We assume a logistic decision rule:
$$
P(Y = y | X = x) = \frac{1}{1 + \exp(yx^Tw)}
$$
where $$y \in \{+1,-1\}, x,w \in \mathbb{R}^d$$ 

In [None]:
#Computes P(Y = y| X = x)
def Pr_Y_given_X(y,X,w):
    return 1/(1 + np.exp(-y*(np.matmul(X,w))))
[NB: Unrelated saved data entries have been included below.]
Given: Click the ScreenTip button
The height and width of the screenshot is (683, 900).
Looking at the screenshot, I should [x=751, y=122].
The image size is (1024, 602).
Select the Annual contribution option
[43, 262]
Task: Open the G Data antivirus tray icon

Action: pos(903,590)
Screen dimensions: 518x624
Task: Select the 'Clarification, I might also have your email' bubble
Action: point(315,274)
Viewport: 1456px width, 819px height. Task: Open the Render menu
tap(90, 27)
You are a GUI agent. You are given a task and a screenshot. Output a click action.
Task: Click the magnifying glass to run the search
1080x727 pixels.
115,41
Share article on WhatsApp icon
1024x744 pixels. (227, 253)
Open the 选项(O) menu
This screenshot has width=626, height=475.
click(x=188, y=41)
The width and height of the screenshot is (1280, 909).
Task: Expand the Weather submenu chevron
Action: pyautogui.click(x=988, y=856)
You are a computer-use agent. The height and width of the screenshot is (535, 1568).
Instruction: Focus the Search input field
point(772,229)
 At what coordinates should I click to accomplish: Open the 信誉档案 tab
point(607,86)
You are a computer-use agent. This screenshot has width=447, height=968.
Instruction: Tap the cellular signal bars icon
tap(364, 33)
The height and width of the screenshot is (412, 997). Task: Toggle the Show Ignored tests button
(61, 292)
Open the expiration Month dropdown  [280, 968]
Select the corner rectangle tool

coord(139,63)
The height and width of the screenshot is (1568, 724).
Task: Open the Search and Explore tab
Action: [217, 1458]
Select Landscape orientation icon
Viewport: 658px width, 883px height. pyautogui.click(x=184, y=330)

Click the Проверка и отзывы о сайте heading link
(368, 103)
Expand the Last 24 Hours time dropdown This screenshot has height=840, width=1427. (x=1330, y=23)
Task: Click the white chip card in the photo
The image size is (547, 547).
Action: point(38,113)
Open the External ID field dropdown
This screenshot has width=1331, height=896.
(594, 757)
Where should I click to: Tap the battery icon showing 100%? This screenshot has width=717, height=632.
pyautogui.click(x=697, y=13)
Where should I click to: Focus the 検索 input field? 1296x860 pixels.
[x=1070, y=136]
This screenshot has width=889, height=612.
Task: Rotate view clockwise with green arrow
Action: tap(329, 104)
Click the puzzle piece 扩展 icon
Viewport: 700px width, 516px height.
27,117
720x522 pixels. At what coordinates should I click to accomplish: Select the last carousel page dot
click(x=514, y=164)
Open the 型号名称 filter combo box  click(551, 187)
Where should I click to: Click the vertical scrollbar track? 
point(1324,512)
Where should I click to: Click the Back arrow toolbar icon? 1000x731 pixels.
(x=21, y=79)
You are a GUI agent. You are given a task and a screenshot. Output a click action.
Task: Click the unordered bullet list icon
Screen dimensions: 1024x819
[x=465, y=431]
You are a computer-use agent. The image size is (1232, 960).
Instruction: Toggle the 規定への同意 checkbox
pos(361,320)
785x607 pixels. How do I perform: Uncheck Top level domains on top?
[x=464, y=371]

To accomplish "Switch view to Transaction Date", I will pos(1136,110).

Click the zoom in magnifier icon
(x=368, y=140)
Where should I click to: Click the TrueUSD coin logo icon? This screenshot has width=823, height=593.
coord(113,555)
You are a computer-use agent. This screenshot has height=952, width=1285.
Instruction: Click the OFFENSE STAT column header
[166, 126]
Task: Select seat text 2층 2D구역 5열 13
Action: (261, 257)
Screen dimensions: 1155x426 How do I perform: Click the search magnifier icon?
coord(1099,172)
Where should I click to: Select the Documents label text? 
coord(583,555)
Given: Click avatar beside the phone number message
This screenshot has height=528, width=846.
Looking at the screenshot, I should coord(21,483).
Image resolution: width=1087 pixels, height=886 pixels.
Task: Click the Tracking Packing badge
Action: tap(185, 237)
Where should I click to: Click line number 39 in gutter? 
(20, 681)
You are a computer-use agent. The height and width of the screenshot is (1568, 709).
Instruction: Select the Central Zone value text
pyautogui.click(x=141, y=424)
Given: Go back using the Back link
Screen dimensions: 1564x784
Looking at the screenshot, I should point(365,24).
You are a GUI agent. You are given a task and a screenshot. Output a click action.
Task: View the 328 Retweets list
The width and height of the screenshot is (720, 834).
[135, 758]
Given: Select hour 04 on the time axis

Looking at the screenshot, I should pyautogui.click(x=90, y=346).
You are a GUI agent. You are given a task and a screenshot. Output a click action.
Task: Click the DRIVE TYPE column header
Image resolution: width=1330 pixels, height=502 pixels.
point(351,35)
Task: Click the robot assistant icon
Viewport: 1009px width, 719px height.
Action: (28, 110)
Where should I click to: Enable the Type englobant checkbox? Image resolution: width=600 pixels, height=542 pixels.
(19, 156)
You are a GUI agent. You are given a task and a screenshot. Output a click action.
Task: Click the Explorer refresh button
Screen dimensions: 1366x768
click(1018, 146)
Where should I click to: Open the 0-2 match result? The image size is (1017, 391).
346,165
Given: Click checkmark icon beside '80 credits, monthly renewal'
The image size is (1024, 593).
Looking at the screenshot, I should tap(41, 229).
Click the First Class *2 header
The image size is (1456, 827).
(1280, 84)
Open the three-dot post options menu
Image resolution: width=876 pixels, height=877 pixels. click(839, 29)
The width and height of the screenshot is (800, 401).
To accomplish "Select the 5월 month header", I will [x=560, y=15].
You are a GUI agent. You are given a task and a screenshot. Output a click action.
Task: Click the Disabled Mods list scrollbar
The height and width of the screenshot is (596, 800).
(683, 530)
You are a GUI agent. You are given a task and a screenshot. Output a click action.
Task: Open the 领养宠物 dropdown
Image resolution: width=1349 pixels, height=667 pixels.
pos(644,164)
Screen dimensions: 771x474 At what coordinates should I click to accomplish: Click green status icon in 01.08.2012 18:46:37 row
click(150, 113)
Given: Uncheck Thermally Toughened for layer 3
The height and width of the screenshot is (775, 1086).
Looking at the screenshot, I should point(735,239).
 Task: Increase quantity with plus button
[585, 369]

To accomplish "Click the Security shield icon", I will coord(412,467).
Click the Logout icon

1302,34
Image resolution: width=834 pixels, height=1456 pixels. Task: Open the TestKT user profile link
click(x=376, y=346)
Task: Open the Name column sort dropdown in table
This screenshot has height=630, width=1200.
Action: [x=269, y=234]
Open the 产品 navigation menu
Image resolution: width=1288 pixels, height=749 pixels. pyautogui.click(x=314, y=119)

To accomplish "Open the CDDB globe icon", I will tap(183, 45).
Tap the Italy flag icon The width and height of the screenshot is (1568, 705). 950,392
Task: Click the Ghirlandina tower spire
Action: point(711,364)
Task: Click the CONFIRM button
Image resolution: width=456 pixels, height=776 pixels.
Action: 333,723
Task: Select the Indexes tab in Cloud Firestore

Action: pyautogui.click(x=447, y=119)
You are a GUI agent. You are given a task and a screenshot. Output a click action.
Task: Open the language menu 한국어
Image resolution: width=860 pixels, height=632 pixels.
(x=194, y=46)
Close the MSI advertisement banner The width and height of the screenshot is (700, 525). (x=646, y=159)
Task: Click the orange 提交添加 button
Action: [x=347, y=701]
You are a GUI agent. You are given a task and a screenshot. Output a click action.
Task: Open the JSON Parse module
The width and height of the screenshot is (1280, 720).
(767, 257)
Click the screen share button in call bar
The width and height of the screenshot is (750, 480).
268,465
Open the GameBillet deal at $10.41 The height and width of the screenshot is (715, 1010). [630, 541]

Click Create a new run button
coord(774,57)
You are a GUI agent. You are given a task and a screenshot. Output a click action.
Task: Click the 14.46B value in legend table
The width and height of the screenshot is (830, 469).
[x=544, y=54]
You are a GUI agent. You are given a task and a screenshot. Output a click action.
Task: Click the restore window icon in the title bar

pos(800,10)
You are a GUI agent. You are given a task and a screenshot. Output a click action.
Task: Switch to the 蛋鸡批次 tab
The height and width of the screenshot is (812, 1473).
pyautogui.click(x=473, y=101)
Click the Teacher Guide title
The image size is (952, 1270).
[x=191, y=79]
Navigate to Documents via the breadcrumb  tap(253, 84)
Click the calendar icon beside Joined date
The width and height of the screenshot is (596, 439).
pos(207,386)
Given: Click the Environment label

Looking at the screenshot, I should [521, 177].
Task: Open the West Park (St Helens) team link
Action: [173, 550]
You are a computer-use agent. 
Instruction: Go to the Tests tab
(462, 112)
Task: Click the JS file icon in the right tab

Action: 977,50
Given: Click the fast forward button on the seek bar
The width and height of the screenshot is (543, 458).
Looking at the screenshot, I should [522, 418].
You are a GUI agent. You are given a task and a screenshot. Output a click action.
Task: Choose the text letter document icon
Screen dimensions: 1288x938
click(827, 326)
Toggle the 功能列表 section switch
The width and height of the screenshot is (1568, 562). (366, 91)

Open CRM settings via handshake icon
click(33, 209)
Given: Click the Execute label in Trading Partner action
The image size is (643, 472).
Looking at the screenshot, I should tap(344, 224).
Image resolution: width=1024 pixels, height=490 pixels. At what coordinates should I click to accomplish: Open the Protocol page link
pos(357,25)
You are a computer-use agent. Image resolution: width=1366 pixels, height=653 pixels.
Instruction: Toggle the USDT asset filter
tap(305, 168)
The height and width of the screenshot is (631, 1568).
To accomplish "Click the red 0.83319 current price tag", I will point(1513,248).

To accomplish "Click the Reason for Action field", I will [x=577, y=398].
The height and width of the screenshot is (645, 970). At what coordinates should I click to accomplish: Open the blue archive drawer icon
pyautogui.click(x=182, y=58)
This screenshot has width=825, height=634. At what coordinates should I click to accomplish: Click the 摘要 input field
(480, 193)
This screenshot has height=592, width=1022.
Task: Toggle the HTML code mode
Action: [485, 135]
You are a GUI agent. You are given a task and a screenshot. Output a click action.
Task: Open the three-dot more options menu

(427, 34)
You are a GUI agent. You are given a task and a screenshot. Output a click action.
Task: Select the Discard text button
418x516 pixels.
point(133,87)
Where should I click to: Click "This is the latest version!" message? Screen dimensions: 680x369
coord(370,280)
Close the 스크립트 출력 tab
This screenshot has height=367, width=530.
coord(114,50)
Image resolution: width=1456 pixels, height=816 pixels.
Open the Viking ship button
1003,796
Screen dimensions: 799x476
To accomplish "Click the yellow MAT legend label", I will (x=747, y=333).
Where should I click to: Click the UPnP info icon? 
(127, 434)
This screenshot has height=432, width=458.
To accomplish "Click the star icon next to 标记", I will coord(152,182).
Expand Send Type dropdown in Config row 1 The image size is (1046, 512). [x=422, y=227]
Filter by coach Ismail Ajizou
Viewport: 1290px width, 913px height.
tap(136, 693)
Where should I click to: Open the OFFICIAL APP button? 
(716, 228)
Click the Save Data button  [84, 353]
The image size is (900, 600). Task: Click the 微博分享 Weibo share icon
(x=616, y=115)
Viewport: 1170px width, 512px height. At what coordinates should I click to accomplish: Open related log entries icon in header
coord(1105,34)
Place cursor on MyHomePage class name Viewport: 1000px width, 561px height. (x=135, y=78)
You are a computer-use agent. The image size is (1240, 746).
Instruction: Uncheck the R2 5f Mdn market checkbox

We assume that $$X \sim Mul(n,p_1, \dots, p_k)$$

In [None]:
#Returns all possible multinomial outcomes
def partitions(n, b):
    masks = np.identity(b, dtype=int)
    for c in itertools.combinations_with_replacement(masks, n): 
        yield sum(c)

Let $\mathcal{X}$ be the support of $X$. Then we have:
\begin{align}
P(Y = y) = \sum_{x \in \mathcal{X}}P(Y = y | X = x)P(X = x)
\end{align}

In [None]:
#Computes P(Y = y)
def Pr_Y(y,w,probs,n_trials):
    AllX = np.array(list(partitions(n_trials,4)))
    AllXOffset = np.hstack((AllX, np.ones((AllX.shape[0],1))))
    PrX = scipy.stats.multinomial.pmf(AllX, n = np.full(AllX.shape[0],n_trials), p = probs)
    return np.dot(Pr_Y_given_X(y,AllXOffset,w), PrX)

In [None]:
w = np.array([0.5, 0, 0.2, 0.1, -0.6])
probs1 = [0.3,0.2,0.4,0.1]
PrY = Pr_Y(1,w,probs1,5)
print("P(Y = 1) for group 1:", PrY)
probs2 = [0.6,0.2,0.1,0.1]
PrY = Pr_Y(1,w,probs2,5)
print("P(Y = 1) for group 2:", PrY)

Equality of odds: we want the following
\begin{align}
P(\hat{Y} = \hat{y} | Y = y) = &\sum_{x \in \mathcal{X}}P(\hat{Y} = \hat{y} | Y = y, X = x)P(X = x | Y = y)\\
&= \frac{\sum_{x \in \mathcal{X}}P(\hat{Y} = \hat{y} | X = x)P(Y = y| X = x)P(X = x)}{P(Y = y)}
\end{align}
to be the same for both groups for $y, \hat{y} \in \{+1,-1\}.$

In [None]:
def Pr_Yhat_given_Y(y_outcome,y_given,w_hat,w_nat,probs,n_trials):
    AllX = np.array(list(partitions(n_trials,4)))
    AllXOffset = np.hstack((AllX, np.ones((AllX.shape[0],1))))    
    PrX = scipy.stats.multinomial.pmf(AllX, n = np.full(AllX.shape[0],n_trials), p = probs)
    return np.dot(np.multiply(Pr_Y_given_X(y_outcome,AllXOffset,w_hat), 
                              Pr_Y_given_X(y_given,AllXOffset,w_nat)),PrX) / Pr_Y(y_given,w_nat,probs,n_trials)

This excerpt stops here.